**Task instructions:**
Down to the final line, return the records unchanged.

**Material shown:**
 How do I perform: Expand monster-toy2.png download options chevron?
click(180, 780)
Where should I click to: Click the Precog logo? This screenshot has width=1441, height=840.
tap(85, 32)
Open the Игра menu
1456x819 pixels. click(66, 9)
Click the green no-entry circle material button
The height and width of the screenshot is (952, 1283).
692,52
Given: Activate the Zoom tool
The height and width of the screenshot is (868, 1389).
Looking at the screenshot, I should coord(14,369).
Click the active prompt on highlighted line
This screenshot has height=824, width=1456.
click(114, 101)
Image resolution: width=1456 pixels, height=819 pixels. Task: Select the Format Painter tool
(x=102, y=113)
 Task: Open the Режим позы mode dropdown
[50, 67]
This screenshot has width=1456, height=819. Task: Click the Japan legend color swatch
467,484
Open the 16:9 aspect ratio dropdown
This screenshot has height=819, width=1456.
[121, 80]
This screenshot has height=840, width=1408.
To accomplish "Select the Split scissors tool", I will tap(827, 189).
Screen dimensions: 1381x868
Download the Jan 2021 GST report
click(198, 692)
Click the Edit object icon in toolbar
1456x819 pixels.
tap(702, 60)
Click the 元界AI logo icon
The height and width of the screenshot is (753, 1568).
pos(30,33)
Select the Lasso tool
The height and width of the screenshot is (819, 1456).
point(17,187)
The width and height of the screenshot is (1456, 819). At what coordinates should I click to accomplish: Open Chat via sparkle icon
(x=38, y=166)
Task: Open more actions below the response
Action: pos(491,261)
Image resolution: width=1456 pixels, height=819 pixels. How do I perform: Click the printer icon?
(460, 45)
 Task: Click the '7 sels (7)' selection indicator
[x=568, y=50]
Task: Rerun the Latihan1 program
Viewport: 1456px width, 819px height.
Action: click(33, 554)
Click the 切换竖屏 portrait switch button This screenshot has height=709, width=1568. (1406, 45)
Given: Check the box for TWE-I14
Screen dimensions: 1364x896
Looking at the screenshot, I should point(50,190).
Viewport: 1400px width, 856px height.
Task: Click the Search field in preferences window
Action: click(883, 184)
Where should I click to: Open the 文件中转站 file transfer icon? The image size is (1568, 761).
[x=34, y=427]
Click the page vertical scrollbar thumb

**Task result:**
 How do I perform: Expand monster-toy2.png download options chevron?
click(180, 780)
Where should I click to: Click the Precog logo? This screenshot has width=1441, height=840.
tap(85, 32)
Open the Игра menu
1456x819 pixels. click(66, 9)
Click the green no-entry circle material button
The height and width of the screenshot is (952, 1283).
692,52
Given: Activate the Zoom tool
The height and width of the screenshot is (868, 1389).
Looking at the screenshot, I should coord(14,369).
Click the active prompt on highlighted line
This screenshot has height=824, width=1456.
click(114, 101)
Image resolution: width=1456 pixels, height=819 pixels. Task: Select the Format Painter tool
(x=102, y=113)
 Task: Open the Режим позы mode dropdown
[50, 67]
This screenshot has width=1456, height=819. Task: Click the Japan legend color swatch
467,484
Open the 16:9 aspect ratio dropdown
This screenshot has height=819, width=1456.
[121, 80]
This screenshot has height=840, width=1408.
To accomplish "Select the Split scissors tool", I will tap(827, 189).
Screen dimensions: 1381x868
Download the Jan 2021 GST report
click(198, 692)
Click the Edit object icon in toolbar
1456x819 pixels.
tap(702, 60)
Click the 元界AI logo icon
The height and width of the screenshot is (753, 1568).
pos(30,33)
Select the Lasso tool
The height and width of the screenshot is (819, 1456).
point(17,187)
The width and height of the screenshot is (1456, 819). At what coordinates should I click to accomplish: Open Chat via sparkle icon
(x=38, y=166)
Task: Open more actions below the response
Action: pos(491,261)
Image resolution: width=1456 pixels, height=819 pixels. How do I perform: Click the printer icon?
(460, 45)
 Task: Click the '7 sels (7)' selection indicator
[x=568, y=50]
Task: Rerun the Latihan1 program
Viewport: 1456px width, 819px height.
Action: click(33, 554)
Click the 切换竖屏 portrait switch button This screenshot has height=709, width=1568. (1406, 45)
Given: Check the box for TWE-I14
Screen dimensions: 1364x896
Looking at the screenshot, I should point(50,190).
Viewport: 1400px width, 856px height.
Task: Click the Search field in preferences window
Action: click(883, 184)
Where should I click to: Open the 文件中转站 file transfer icon? The image size is (1568, 761).
[x=34, y=427]
Click the page vertical scrollbar thumb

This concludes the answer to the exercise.